● **Required work**
Look through the records below, and copy out every line that holds the string "column".
*** Opening of Extracted information ***
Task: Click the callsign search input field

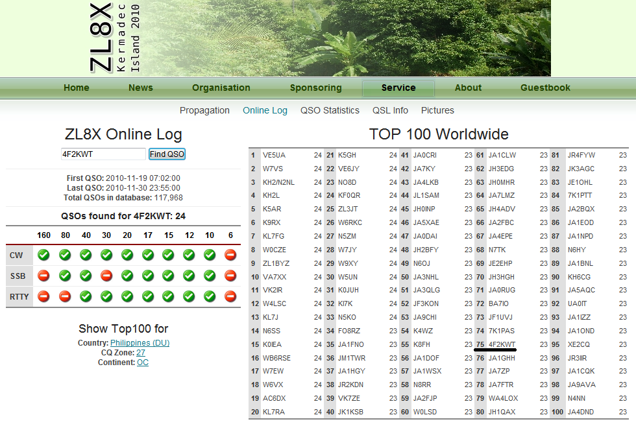Action: 103,154
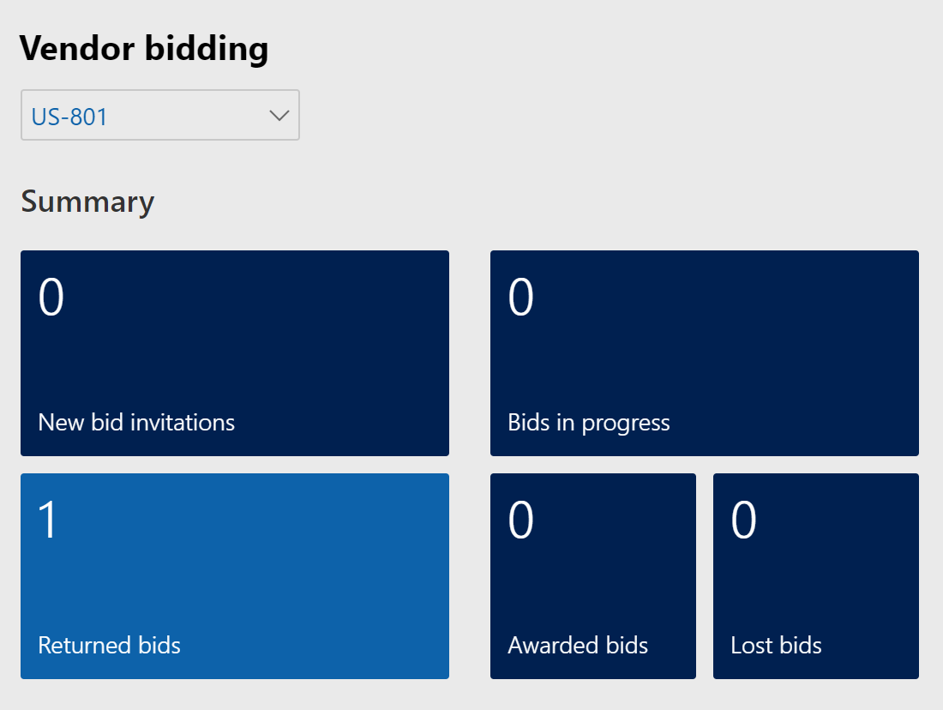Select the highlighted Returned bids tile

(x=234, y=576)
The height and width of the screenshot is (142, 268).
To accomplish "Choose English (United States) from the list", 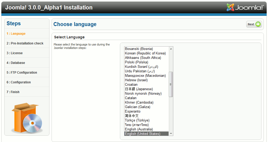I will click(143, 134).
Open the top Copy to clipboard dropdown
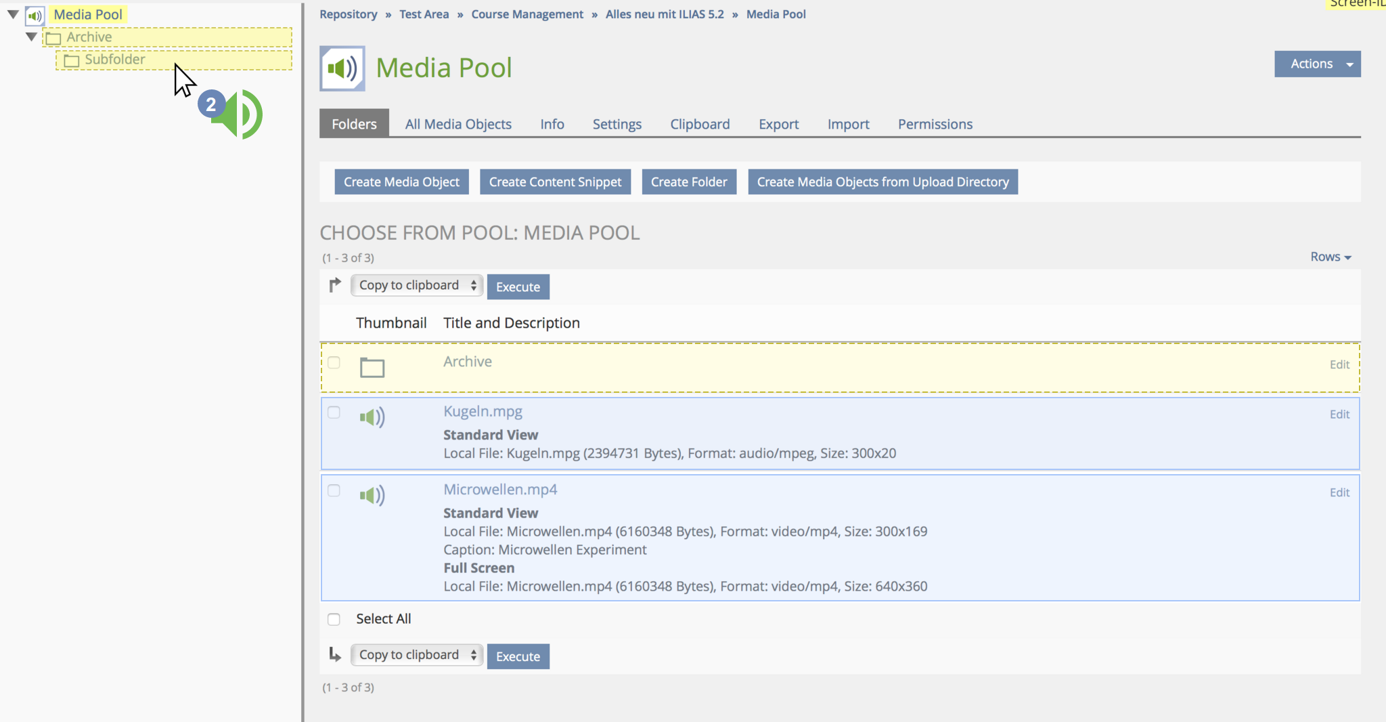The image size is (1386, 722). point(416,286)
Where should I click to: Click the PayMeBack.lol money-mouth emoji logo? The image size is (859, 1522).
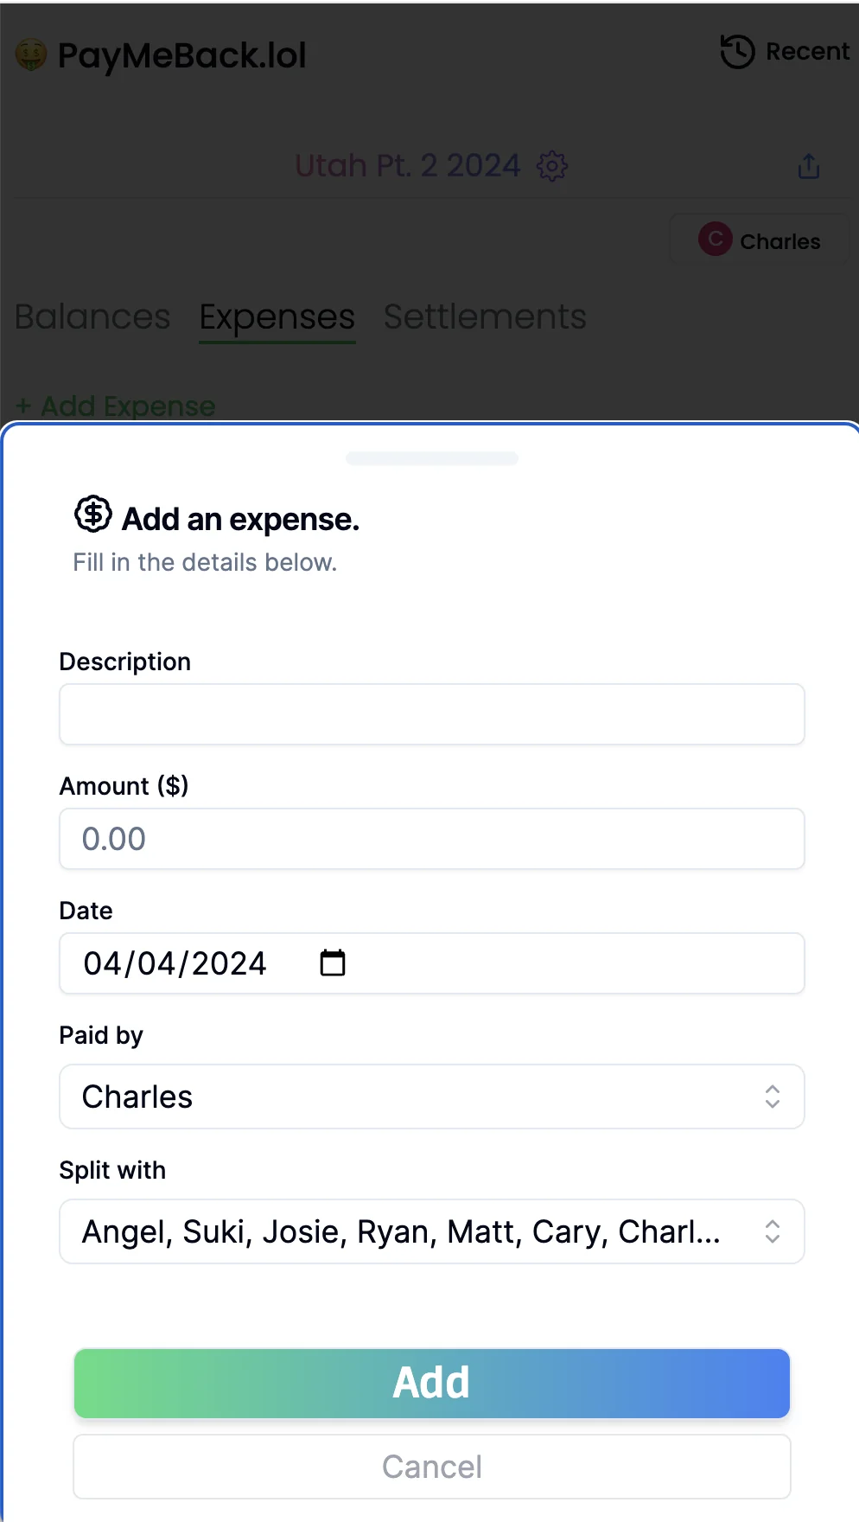tap(31, 54)
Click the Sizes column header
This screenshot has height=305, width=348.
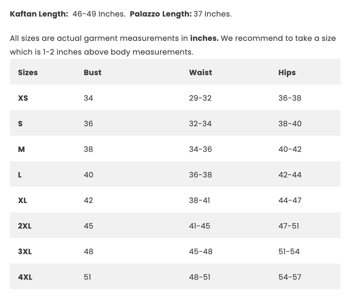28,72
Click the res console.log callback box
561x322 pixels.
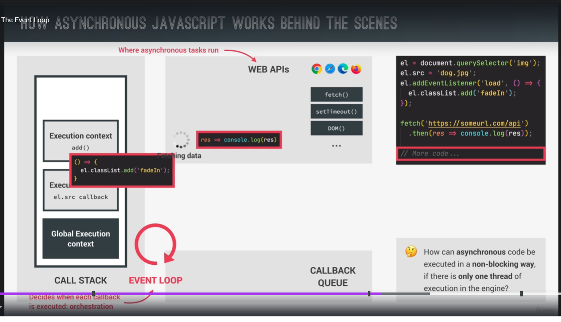(239, 140)
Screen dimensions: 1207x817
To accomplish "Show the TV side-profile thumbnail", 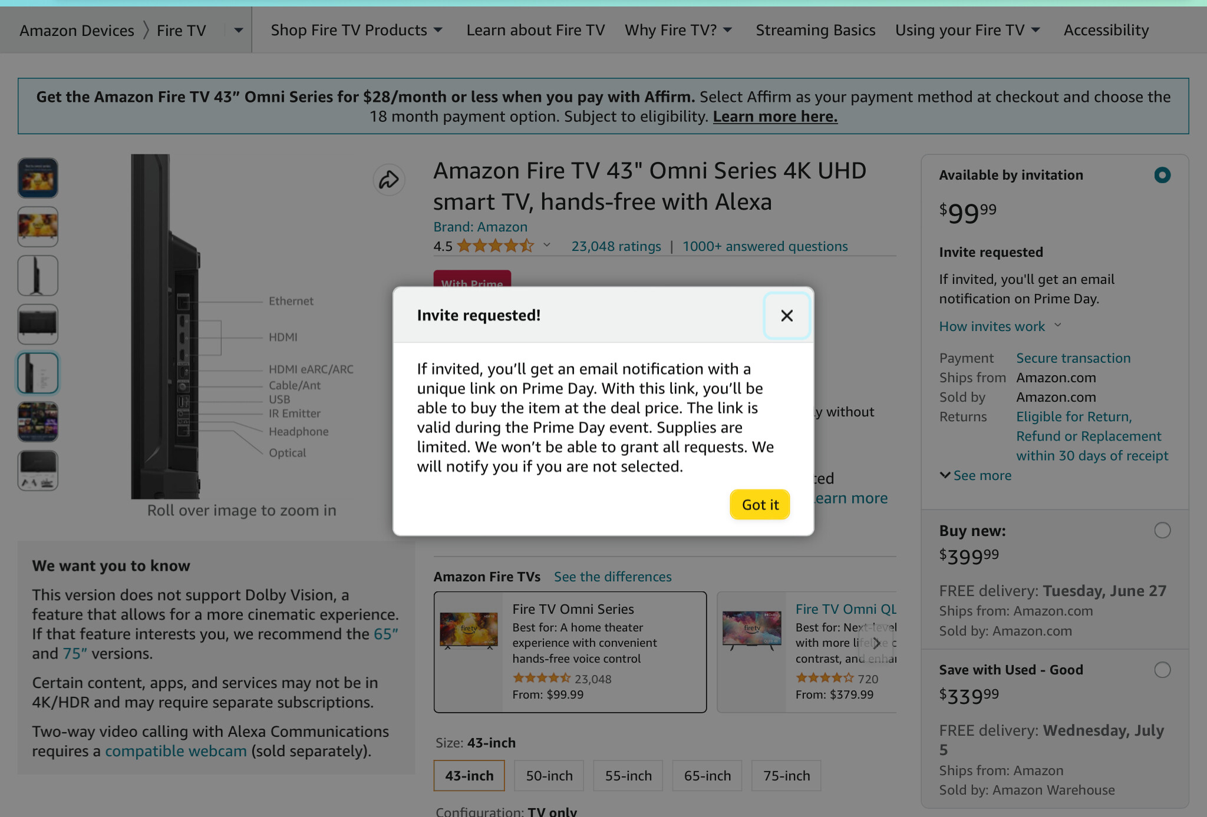I will (38, 276).
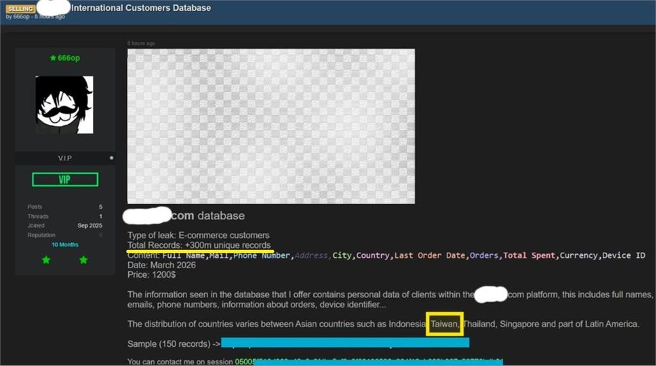Click the green VIP badge
The height and width of the screenshot is (366, 656).
[65, 180]
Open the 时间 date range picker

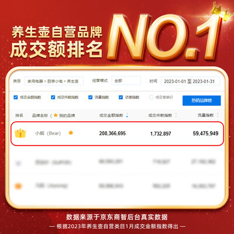(190, 81)
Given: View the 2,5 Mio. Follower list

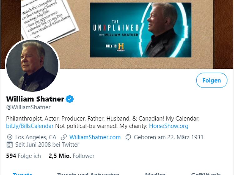Looking at the screenshot, I should [x=71, y=156].
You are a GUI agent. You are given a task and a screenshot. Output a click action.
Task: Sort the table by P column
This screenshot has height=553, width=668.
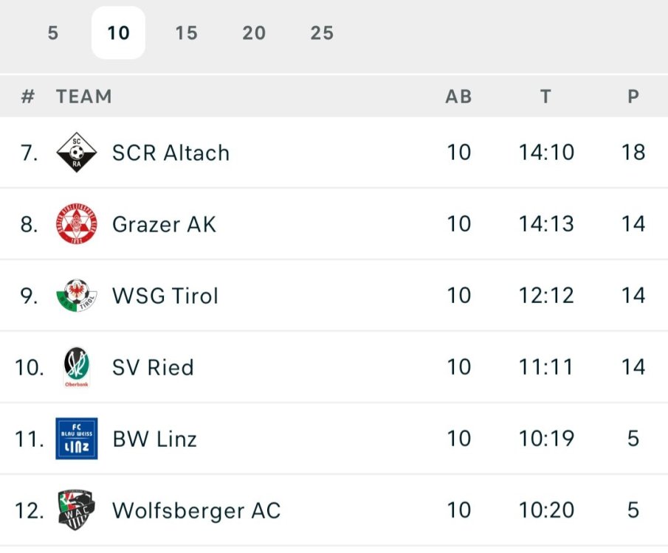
*** Close of Extracted information ***
● **Exercise answer**
Click the Sizes column header
Task: Sort the table by P column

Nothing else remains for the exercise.